WHAT YOU ARE ASKED TO DO: Rewrite the items from the start through the line containing "pos(399,29)", with "more options menu" changed to "overflow menu" and everything else kept the same. Leave the pictures out of your answer.
## BEGIN TASK INPUT
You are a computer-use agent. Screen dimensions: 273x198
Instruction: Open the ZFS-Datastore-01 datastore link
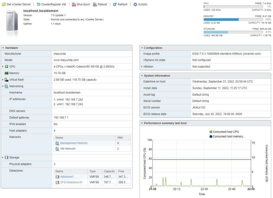coord(71,182)
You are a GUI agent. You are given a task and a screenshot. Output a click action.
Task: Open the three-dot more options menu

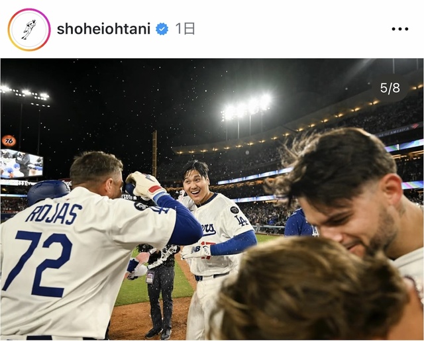pos(399,29)
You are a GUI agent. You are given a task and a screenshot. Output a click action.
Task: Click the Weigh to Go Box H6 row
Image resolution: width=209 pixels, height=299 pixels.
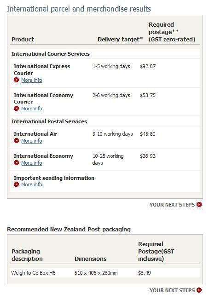pos(105,273)
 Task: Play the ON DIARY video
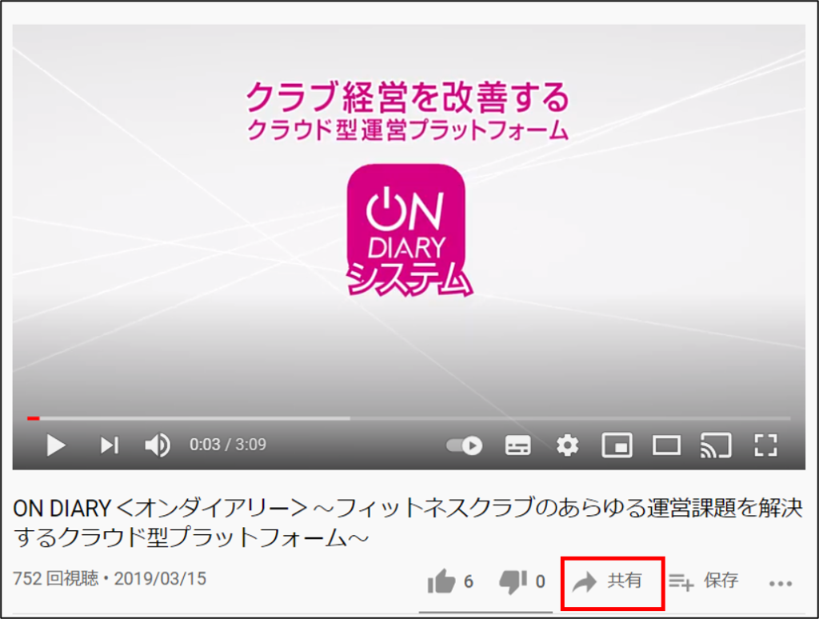[56, 445]
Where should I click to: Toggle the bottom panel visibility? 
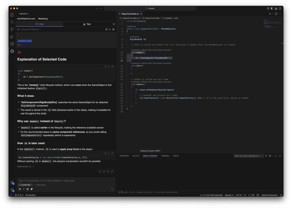tap(276, 9)
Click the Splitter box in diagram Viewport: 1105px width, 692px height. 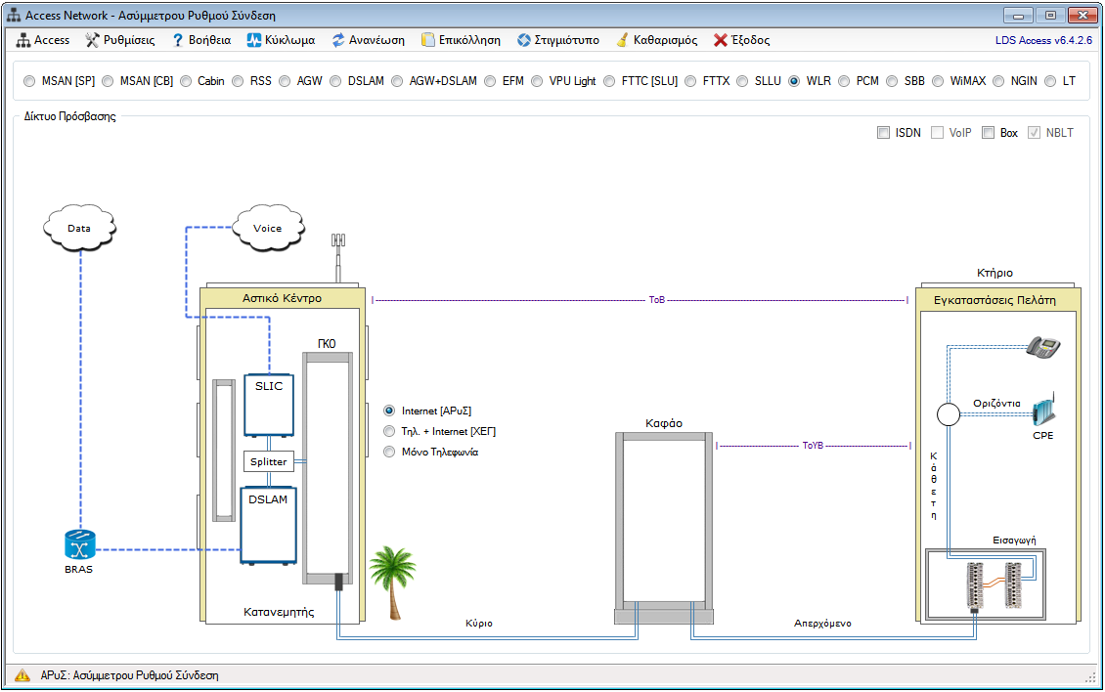[x=268, y=461]
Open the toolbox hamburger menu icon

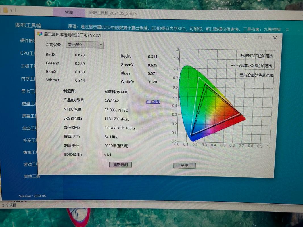pyautogui.click(x=287, y=30)
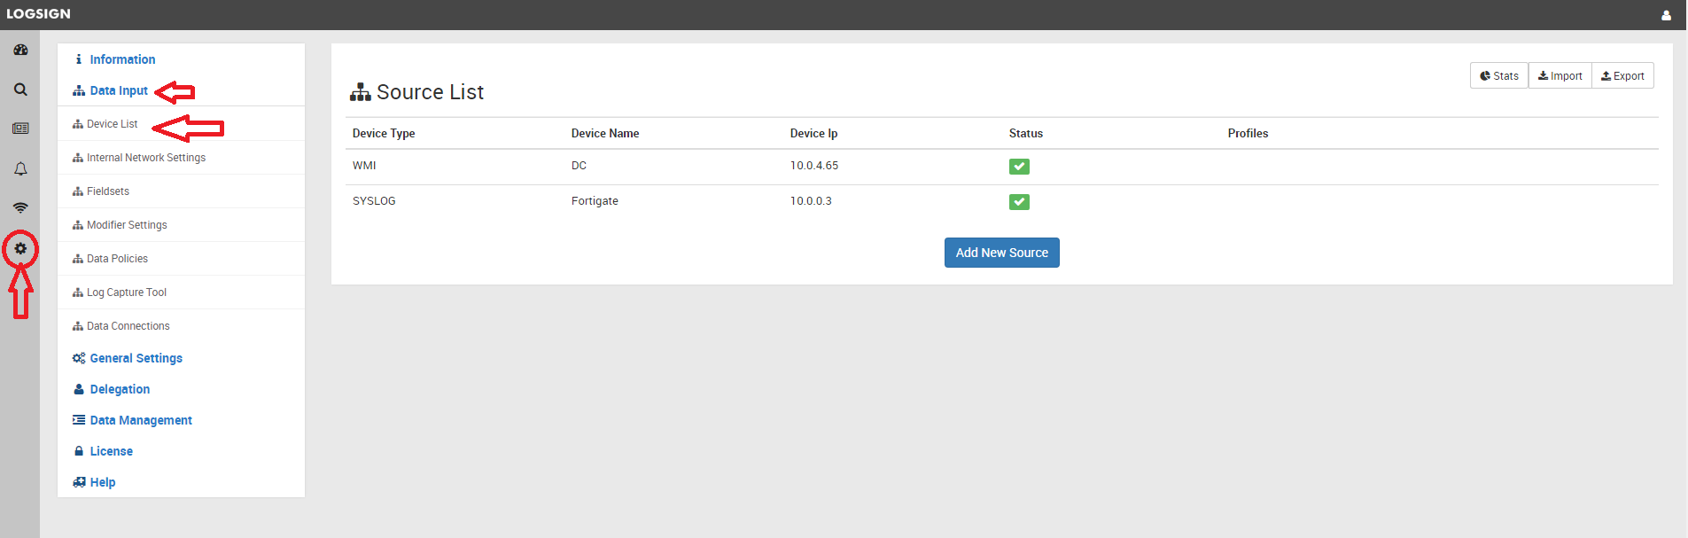Toggle the status checkmark for Fortigate source
The image size is (1688, 538).
point(1019,202)
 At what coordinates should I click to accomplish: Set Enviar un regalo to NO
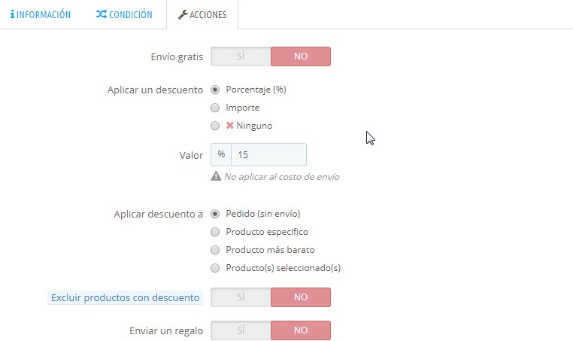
## END TASK INPUT
THE RESULT:
You are a computer-use agent. Screen dimensions: 273x198
Instruction: Open the ZFS-Datastore-01 datastore link
coord(71,182)
You are a GUI agent. You are given a task and a screenshot. Output a click action.
Task: Open the three-dot overflow menu

pos(399,29)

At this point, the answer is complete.